I’ve long argued that companies do not have a duty to avoid tax, or maximise profit come to that so it’s good to note that the Queen’s lawyers agree. The Guardian has noted this morning that:
Britain’s business leaders will be sent advice on Monday from a top law firm warning them they cannot claim it is their fiduciary duty to shareholders to avoid tax.
The legal assessment from Farrer & Co, which numbers the Queen among its clients, states: “It is not possible to construe a director’s duty to promote the success of the company as constituting a positive duty to avoid tax.”
Farrer says company directors have a wide discretion when calculating the social impact of their decisions. If they choose to pay tax responsibly, they would in fact be protected by the applicable law rather than at risk of liability, it explains.
I’m pleased that they agree with my assessment – something that David Quentin, a tax barrister who was involved in drafting the legal opinion has confirmed to me.
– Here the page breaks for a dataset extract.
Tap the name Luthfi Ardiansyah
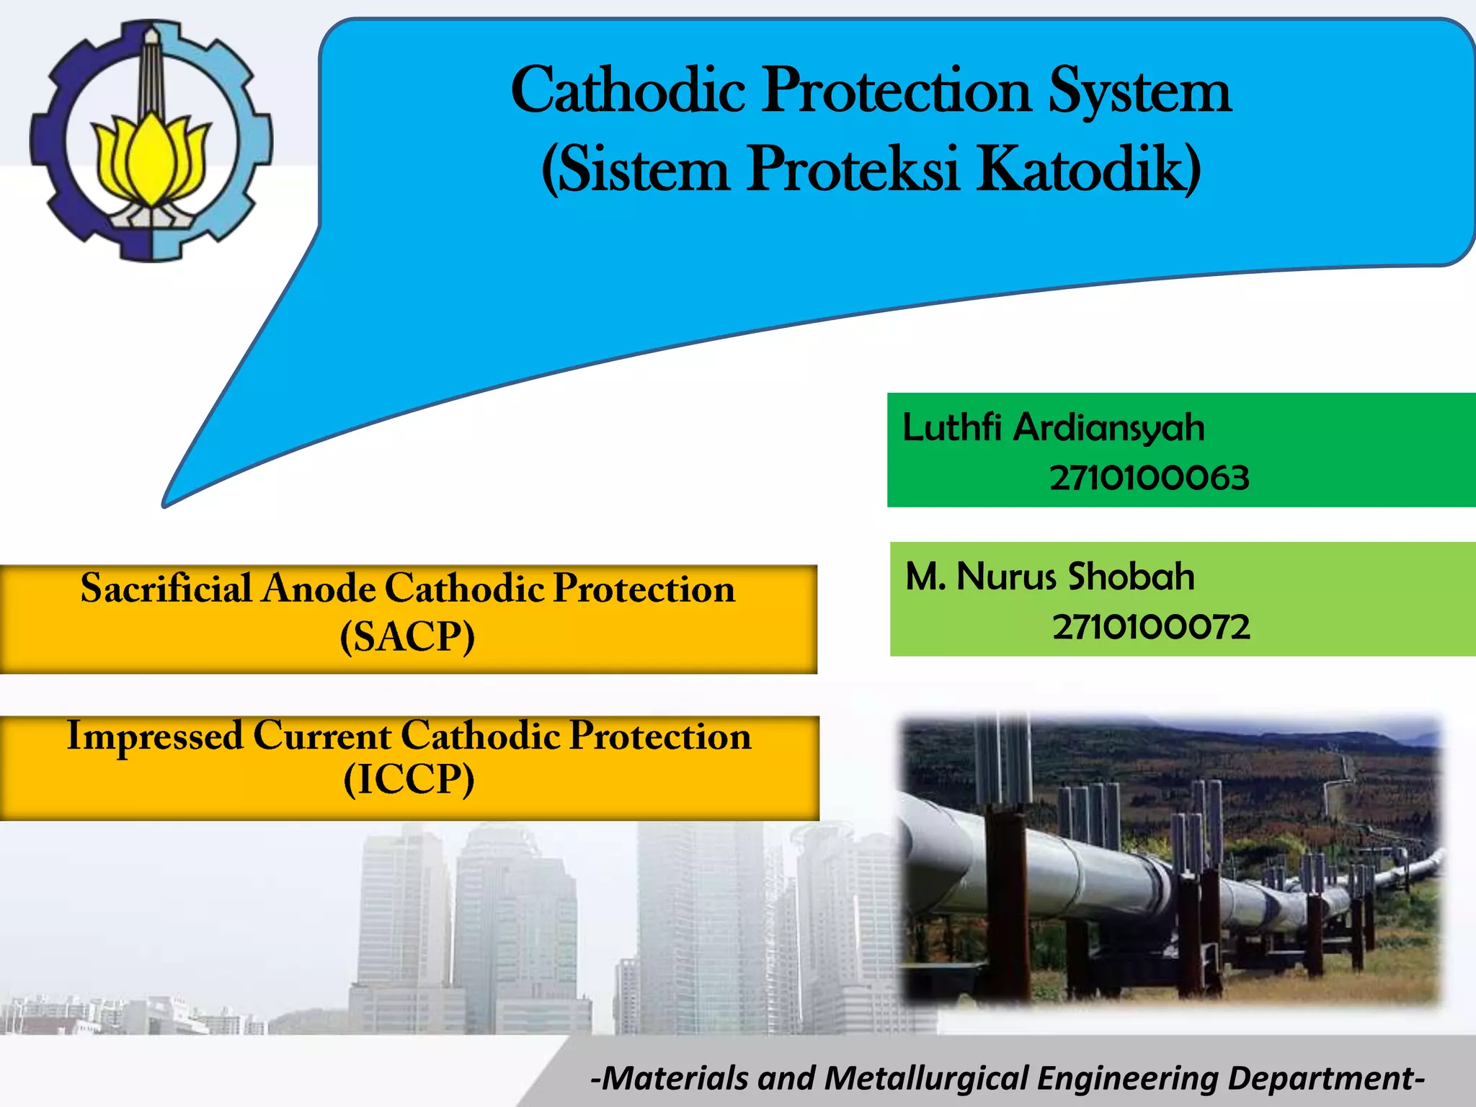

He also agrees with me on the motive for much corporate tax avoidance, when suggesting that many companies were sometimes pursuing self-interest when tax avoiding:
Board-level executives often benefit from performance-related reward packages which are indirectly affected by the amount of tax the company pays. Corporate tax avoidance is presented as a matter of high-minded ‘fiduciary’ duty, but it is probably better understood as being about personal reward.
The Tax Justice Network is sending the opinion to all FTSE 100 companies today. I hope they take note.